• **Task goal**:
Leave out the images and return all the data word for word.

• **Data shown**:
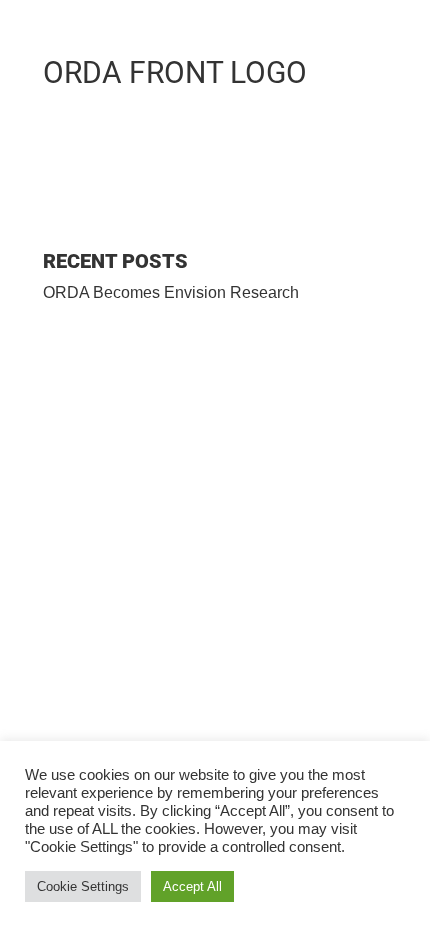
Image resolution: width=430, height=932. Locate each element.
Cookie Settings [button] (83, 886)
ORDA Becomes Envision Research (171, 292)
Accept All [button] (192, 886)
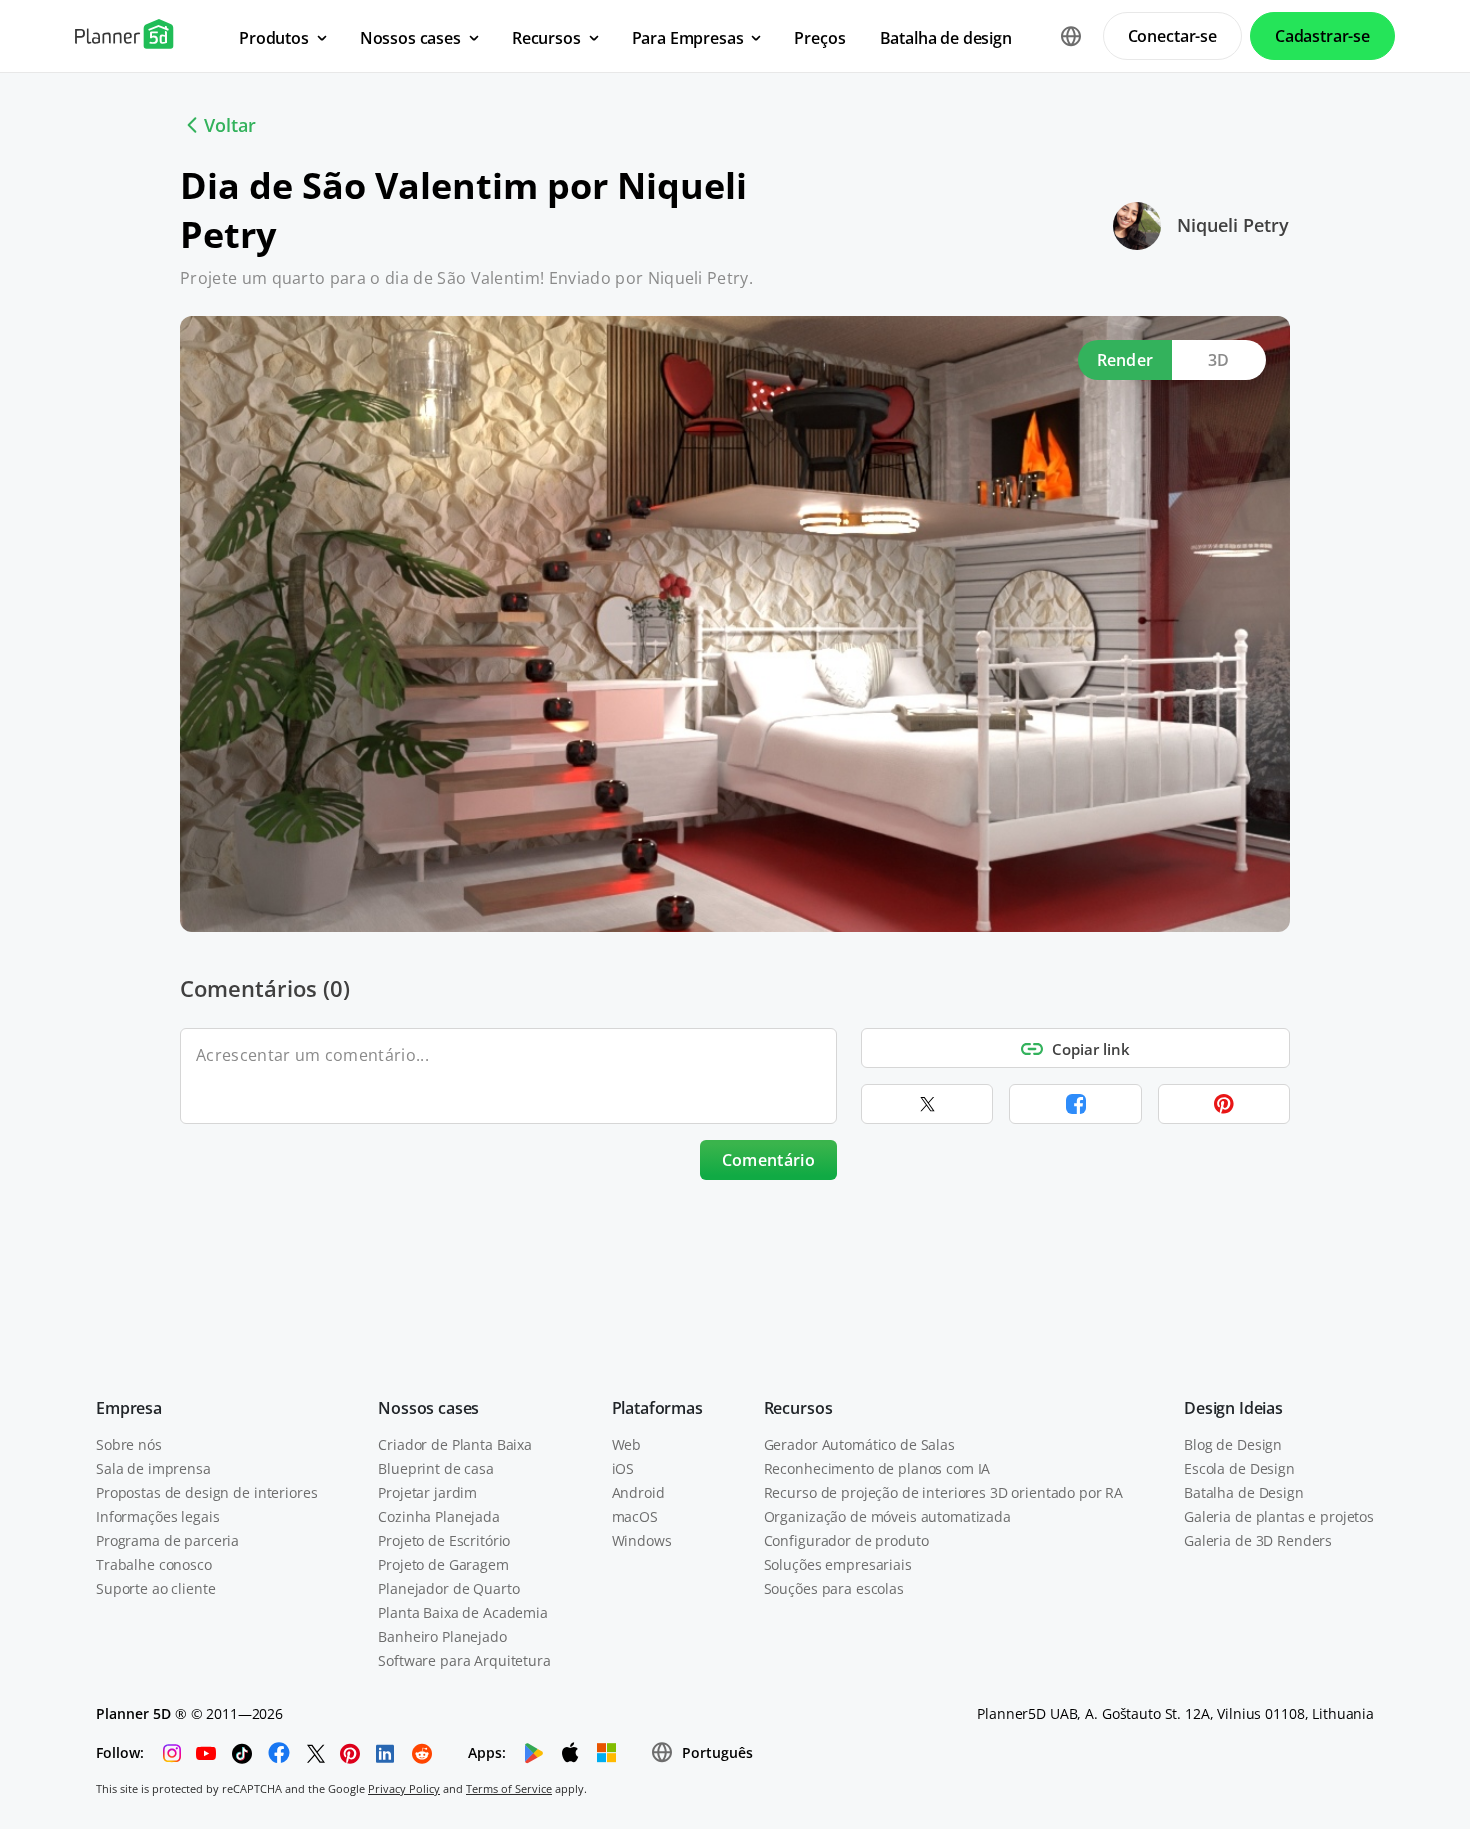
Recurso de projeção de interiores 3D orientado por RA (944, 1492)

• **Solved exercise**:
Image resolution: width=430, height=932. Locate each element.
Cookie Settings [button] (83, 886)
ORDA Becomes Envision Research (171, 292)
Accept All [button] (192, 886)
Recurso de projeção de interiores 3D orientado por RA (944, 1492)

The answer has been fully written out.